June 22, 2016 at 12:03 pm
Hello Everyone,
I am having a table with millions of rows in it and there are the columns are like
AccountID Name Database Instance Grade Rate Special_Flag
Now this table is not having Primary key/index on it also we have the only way to identify the unique identifier based on the combination of columns AccountID/Name/Region. Now when anybody asks the raw data without any filter and they just want the unique records from the table, I just do the distinct on these 3 ccolumns. But when I asks me to give them the report conatining all columns, the distinct wont works. Because the Special_Flag column is somewhere shows that under certain Instance the account is not special priviledge and under some Instance it is. So if any of the places if the account comes as Special_Flag Y we need to treat it as Y and ignore the rows which are having N. All in all I just wanted to make the one more flag in each of this type of table and mark those accounts as duplicate, where the combination of AccountID+Name+Database+Instance is coming twice or more. So when I rum my report I can exclude duplicates. Thanks in advance.
Shekhar
June 22, 2016 at 12:07 pm
I'm a little confused on your requirements. Can you post some sample data and the desired results based off of that sample data? That would help tremendously!
June 22, 2016 at 1:30 pm
Here's a way.
Uncomment your preferred line.
WITH CTE AS(
SELECT *, ROW_NUMBER() OVER( PARTITION BY AccountID, Name, Region ORDER BY Special_Flag DESC) rn
FROM MyTable
)
--DELETE FROM CTE WHERE rn > 1;
--UPDATE CTE SET Another_Special_Flag = 1 WHERE rn = 1;
--SELECT * FROM CTE WHERE rn = 1;
June 22, 2016 at 1:51 pm
Luis Cazares (6/22/2016)
Here's a way.Uncomment your preferred line.
WITH CTE AS(
SELECT *, ROW_NUMBER() OVER( PARTITION BY AccountID, Name, Region ORDER BY Special_Flag DESC) rn
FROM MyTable
)
--DELETE FROM CTE WHERE rn > 1;
--UPDATE CTE SET Another_Special_Flag = 1 WHERE rn = 1;
--SELECT * FROM CTE WHERE rn = 1;
Of the many different ways to identify duplicate rows, I've found this one to be the most efficient.

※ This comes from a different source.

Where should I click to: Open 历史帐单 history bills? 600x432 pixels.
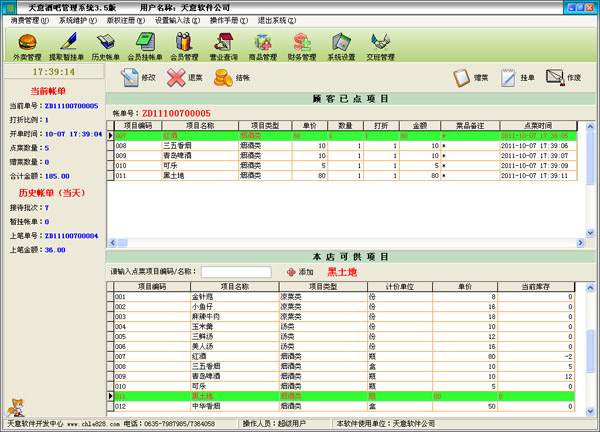106,45
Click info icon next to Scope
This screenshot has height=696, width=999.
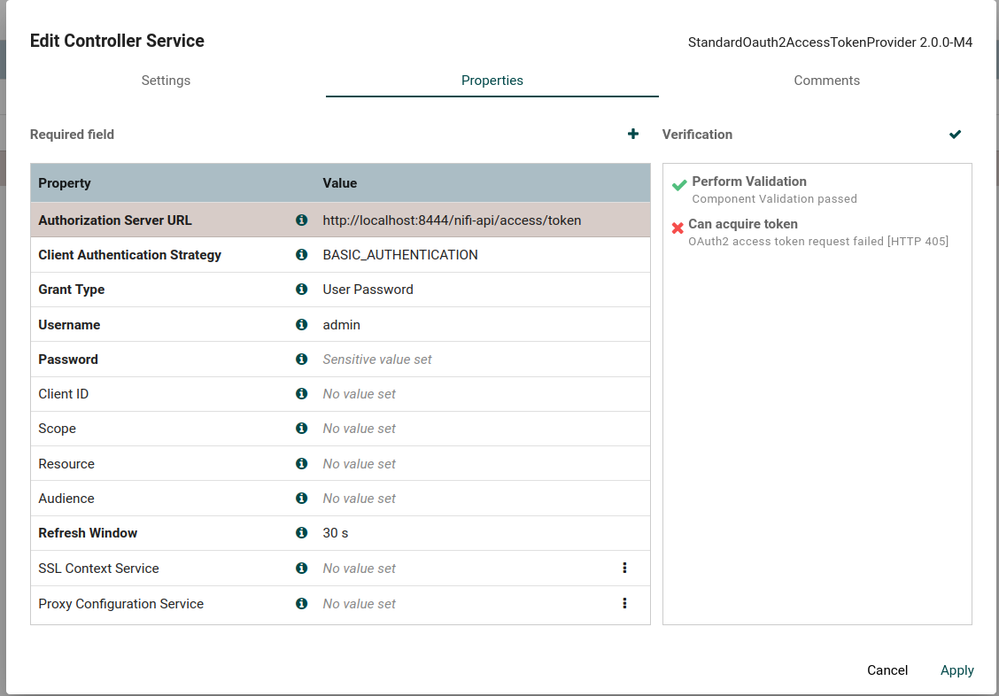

The real benefit comes when you uncomment Luis's first line to delete the duplicates. Then all you have to do is prevent them from getting in your table in the first place and you're home free. Of course, your requirements may dictate that you keep them all. At the very least, add Another_Special_Flag like Luis suggests and change your query for the report to only select those where it equals 1.
June 23, 2016 at 7:24 am
Thank you so much for your help, yes it worked for me.